After plugging in a dual Intel Pro 1000 into my Debian box and hooking it up to my ancient Cisco 1924 switch, I noticed this in the kernel logs:

Jul 31 09:10:35 localhost kernel: e1000: eth0: e1000_watchdog: NIC Link is Up 100 Mbps Half Duplex

I though it should be fairly easy set the interface speeds properly so the devices would actually talk to each other.

While doing so on the Cisco was actually easy, the Linux box would refrain from doing so at a first glance.

#ethtool -s eth0 speed 100 duplex full

Running the command given above resulted in an error preventing me to set the parameters.
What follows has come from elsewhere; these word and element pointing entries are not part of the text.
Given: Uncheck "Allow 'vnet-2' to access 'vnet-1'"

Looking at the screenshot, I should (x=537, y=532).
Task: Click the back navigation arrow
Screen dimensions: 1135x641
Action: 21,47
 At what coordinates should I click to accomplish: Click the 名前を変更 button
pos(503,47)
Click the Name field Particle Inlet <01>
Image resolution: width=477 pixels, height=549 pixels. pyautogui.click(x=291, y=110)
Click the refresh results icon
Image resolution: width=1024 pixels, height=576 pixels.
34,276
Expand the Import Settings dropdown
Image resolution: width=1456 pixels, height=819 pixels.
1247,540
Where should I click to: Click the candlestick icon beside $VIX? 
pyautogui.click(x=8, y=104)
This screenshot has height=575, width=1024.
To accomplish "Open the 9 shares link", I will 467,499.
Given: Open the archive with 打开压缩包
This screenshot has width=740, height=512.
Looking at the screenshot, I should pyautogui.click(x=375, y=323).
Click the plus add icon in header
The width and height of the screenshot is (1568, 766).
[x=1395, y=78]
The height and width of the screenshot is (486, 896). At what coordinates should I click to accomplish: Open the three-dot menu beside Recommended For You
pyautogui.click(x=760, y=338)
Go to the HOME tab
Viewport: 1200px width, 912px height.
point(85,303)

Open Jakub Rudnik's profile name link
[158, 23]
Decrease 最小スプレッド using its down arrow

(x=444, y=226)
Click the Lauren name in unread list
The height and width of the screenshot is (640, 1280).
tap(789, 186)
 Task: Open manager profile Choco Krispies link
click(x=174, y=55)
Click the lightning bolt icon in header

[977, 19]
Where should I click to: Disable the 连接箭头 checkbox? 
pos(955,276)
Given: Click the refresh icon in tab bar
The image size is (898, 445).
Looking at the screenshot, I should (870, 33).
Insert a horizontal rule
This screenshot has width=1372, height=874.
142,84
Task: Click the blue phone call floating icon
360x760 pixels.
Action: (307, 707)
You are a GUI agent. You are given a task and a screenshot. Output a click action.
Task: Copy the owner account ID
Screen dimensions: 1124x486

It took me a while to find out that I had to actually turn off auto negotiation to make it work, too.

#ethtool -s eth0 speed 100 duplex full autoneg off

Now I had to make this change permanent as it would reset to defaults after the next reboot. I did so by adding the post-up line to my /etc/network/interfaces file:

auto eth0
iface eth0 inet static
post-up /usr/sbin/ethtool -s eth0 speed 100 duplex full autoneg off
address 192.168.0.100
netmask 255.255.255.0
gateway 192.168.0.1

It should be noted, that the module documention at Intel's website does not actually state that auto-negotiation must be turned off when setting interface speed and duplex modes. The question remains if this was only the case on my particular setup or if it is an absolute requirement after all.